• **EXERCISE PROMPT**: Continue the text about the @neo4j/graphql @vector directive and vector index searches from the point where it stops.

Vector index searches are read-only in the sense that the data which the queries operate on are retrieved from the database but not altered or written back to the database.

Definition

"""Informs @neo4j/graphql that there should be a vector index in the database, allows users to search by the index in the generated schema."""
directive @vector(indexes: [VectorIndexInput]!) on OBJECT

VectorIndexInput is defined as follows:

input VectorIndexInput {
  """(Required) The name of the vector index."""
  indexName: String!
  """(Required) The name of the embedding property on the node."""
  embeddingProperty: String!
  """(Required) The name of the query."""
  queryName: String
  """(Optional) The name of the provider."""
  provider: String
}

If the optional field provider is set, the type is used for a query by phrase, otherwise for a query by vector. Allowed values for the provider field are defined by the available GenAI providers.

Usage

Query by vector index

Perform a nearest neighbor search by passing a vector to find nodes with a vector embedding similar to that vector.

Type definition
type Product @vector(indexes: [{
  indexName: "productDescriptionIndex",
  embeddingProperty: "descriptionVector",
  queryName: "searchByDescription"

• **DATASET EXCERPT**:

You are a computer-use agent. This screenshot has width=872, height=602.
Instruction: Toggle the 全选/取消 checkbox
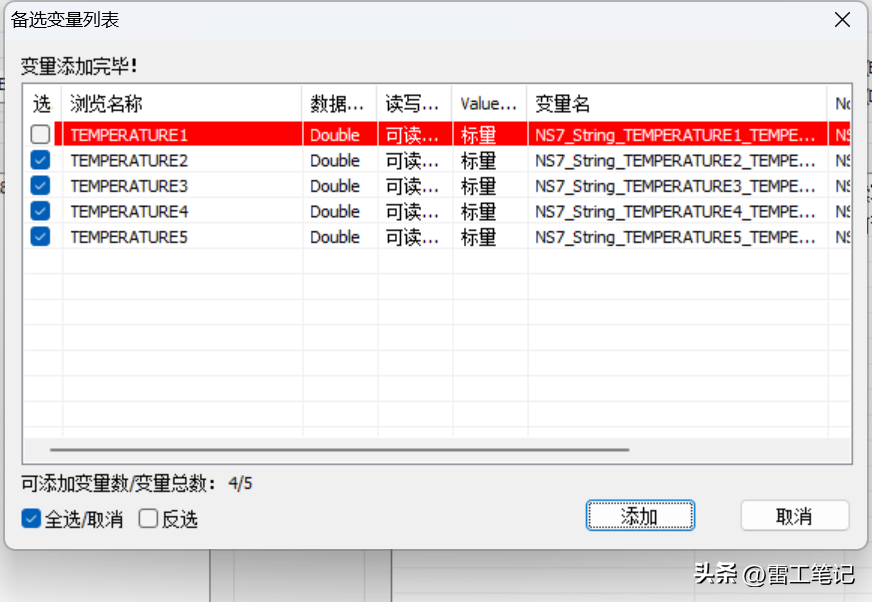tap(32, 519)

• **TASK RESPONSE**:
}]) {
  id: ID!
  name: String!
  description: String!
}

This defines the query to be performed on all Product nodes which have a vector index named productDescriptionIndex for the property descriptionVector, implying that a vector embedding has been created for the description property of each node.

Example query
query FindSimilarProducts($vector: [Float]!) {
  searchByDescription(vector: $vector) {
    productsConnection {
      edges {
        cursor
        score
        node {
            id
            name
            description
        }
      }
    }
  }
}

The input $vector is a list of FLOAT values and should look similar to this:

An example vector
{
  "vector": [
    0.123456,
    ...,
    0.654321,
  ]
}

The query returns all Product nodes with a vector embedding on their descriptionVector property which is similar to the query argument $vector.

Query by phrase

Perform a query which utilizes the Neo4j GenAI plugin to create a vector embedding for a search phrase and then compare it to existing vector embeddings on nodes in the database.

Requires credentials for the plugin.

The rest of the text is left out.